## RECORDS PROVIDED
· · ·

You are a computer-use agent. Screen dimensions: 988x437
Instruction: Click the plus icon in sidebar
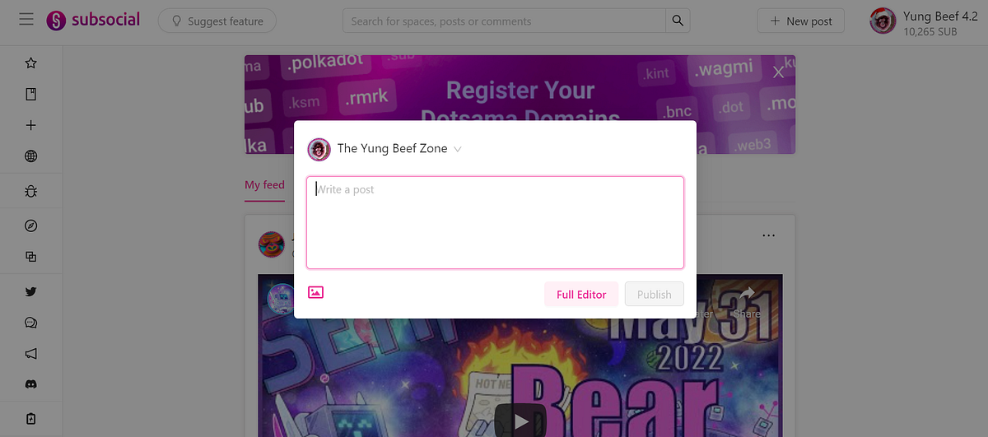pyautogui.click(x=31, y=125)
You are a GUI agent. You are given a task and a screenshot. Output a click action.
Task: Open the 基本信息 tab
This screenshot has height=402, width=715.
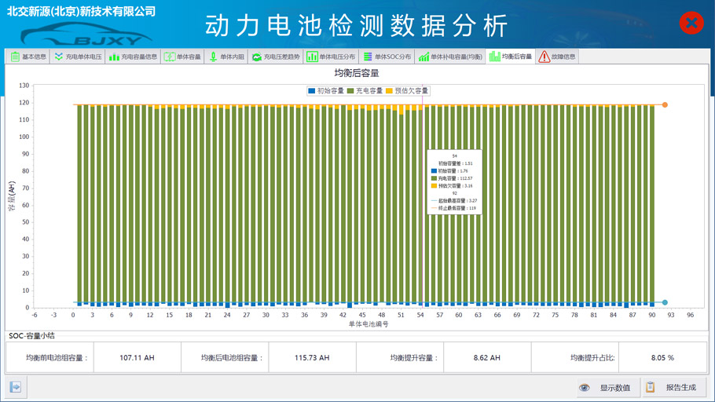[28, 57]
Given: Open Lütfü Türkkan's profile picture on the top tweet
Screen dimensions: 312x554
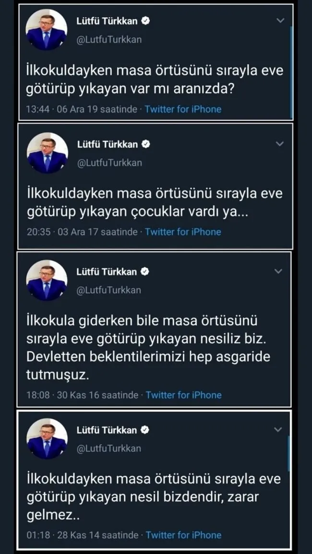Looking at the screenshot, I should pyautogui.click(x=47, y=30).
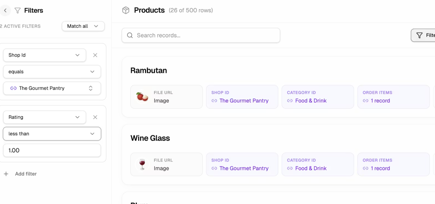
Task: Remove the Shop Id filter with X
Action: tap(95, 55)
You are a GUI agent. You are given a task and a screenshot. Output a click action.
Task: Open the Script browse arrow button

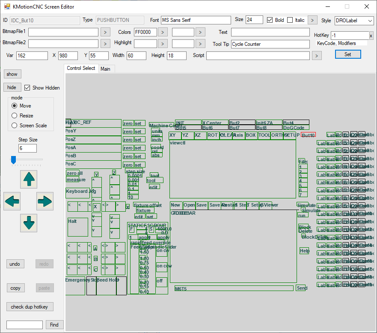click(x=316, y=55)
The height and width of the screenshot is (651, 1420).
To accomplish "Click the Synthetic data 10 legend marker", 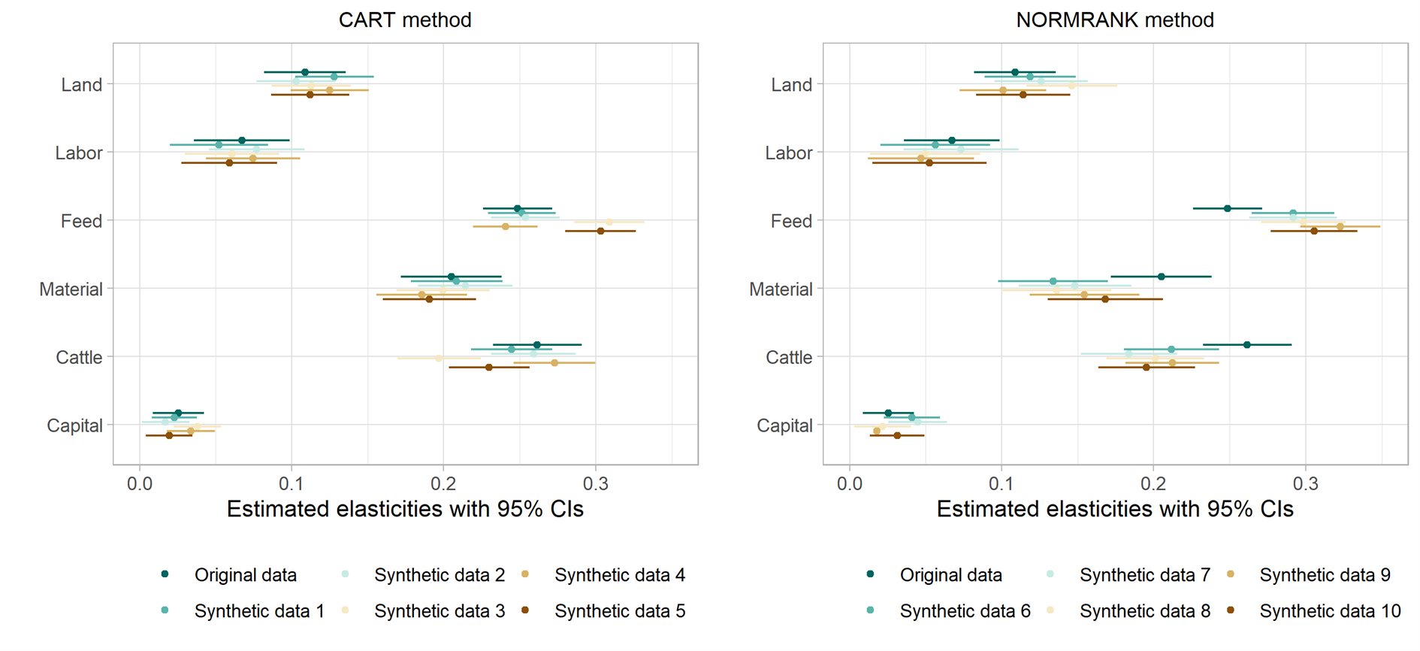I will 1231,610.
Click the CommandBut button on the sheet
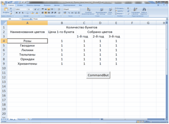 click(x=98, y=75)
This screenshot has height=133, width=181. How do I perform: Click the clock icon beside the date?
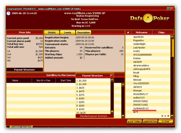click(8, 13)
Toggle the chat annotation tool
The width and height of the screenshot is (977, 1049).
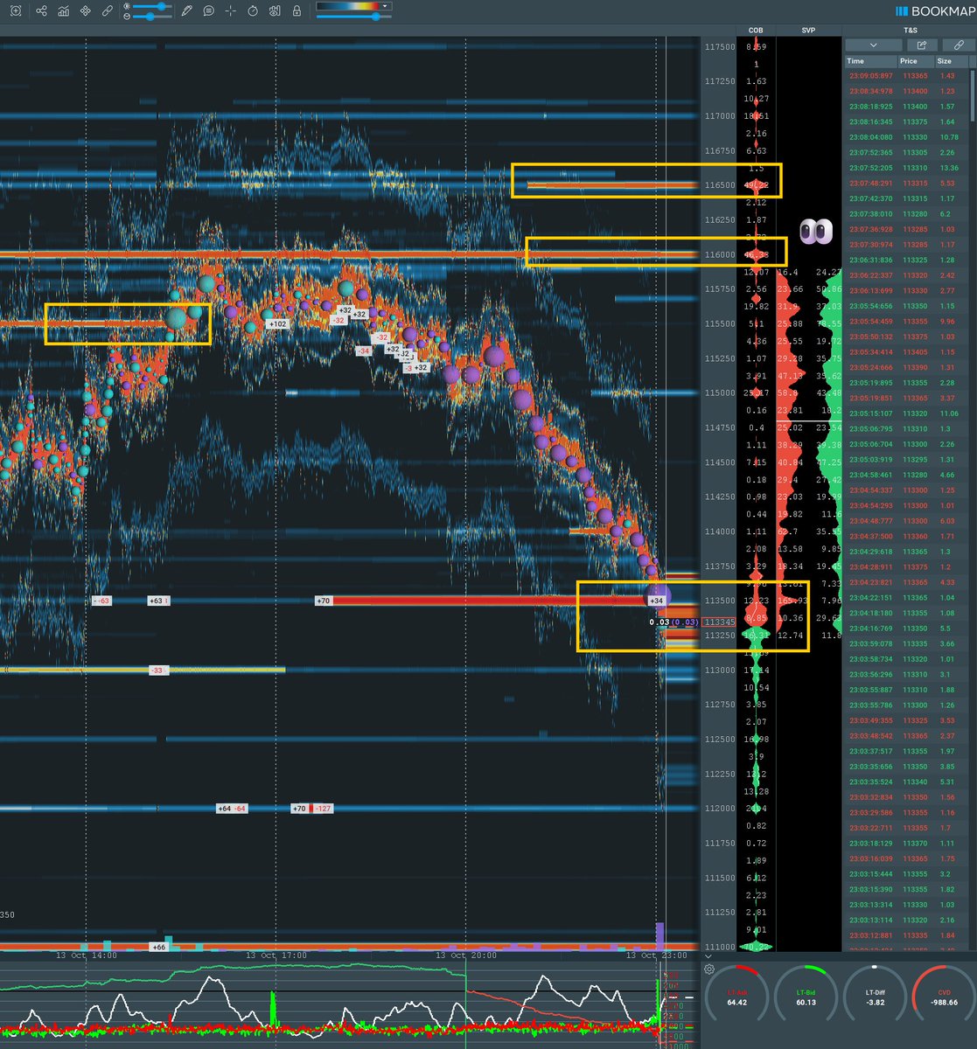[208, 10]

· · ·

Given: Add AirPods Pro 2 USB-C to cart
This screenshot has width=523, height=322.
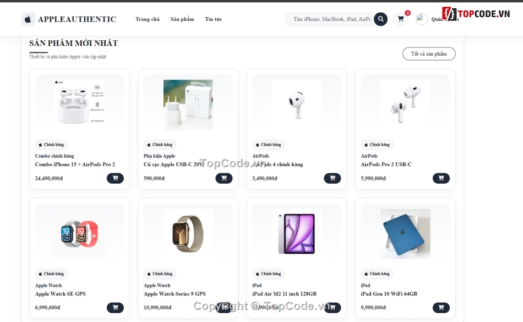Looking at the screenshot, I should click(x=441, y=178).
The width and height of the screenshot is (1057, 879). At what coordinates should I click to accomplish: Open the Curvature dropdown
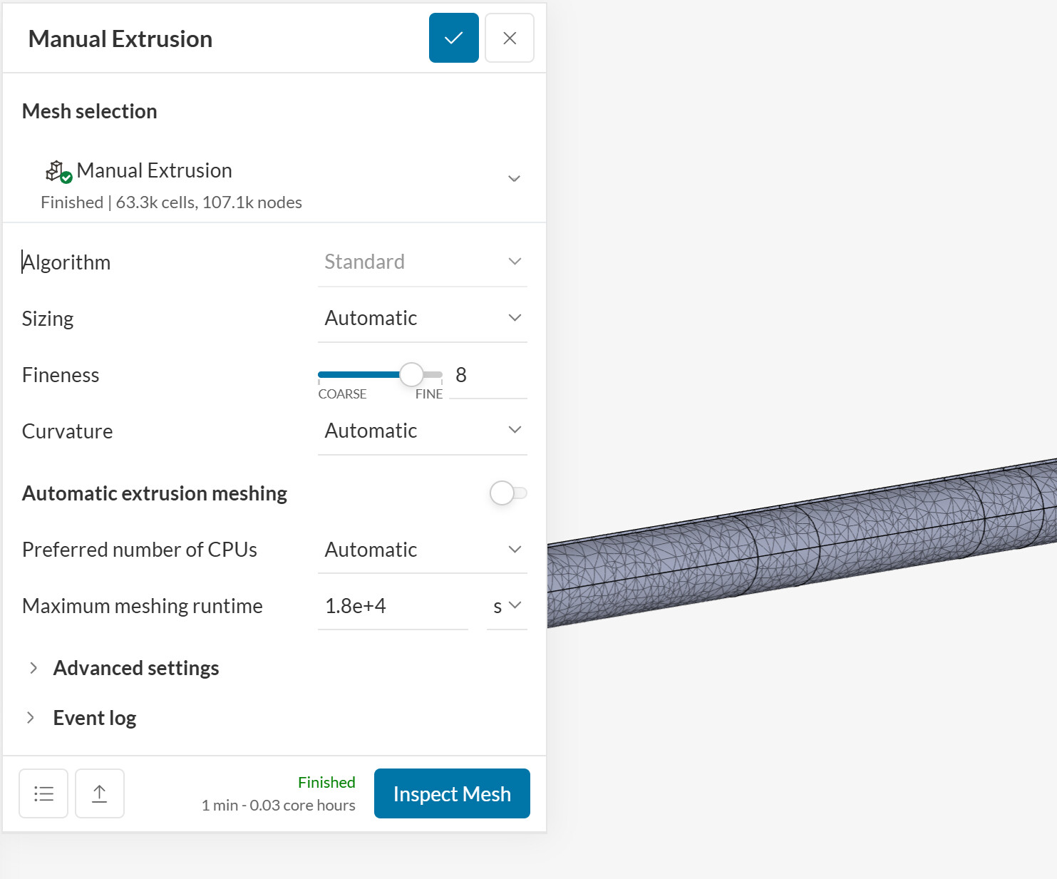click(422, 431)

· · ·

## WHAT YOU NEED TO DO
Reproduce, word for word, everything in the listing above from the line containing "Task: Open the 基本信息 tab" down to the line containing "Given: Open Lütfü", both of them included. No pictures.

## PROBLEM SOLUTION
Task: Open the 基本信息 tab
This screenshot has height=402, width=715.
[28, 57]
Given: Open Lütfü Türkkan's profile picture on the top tweet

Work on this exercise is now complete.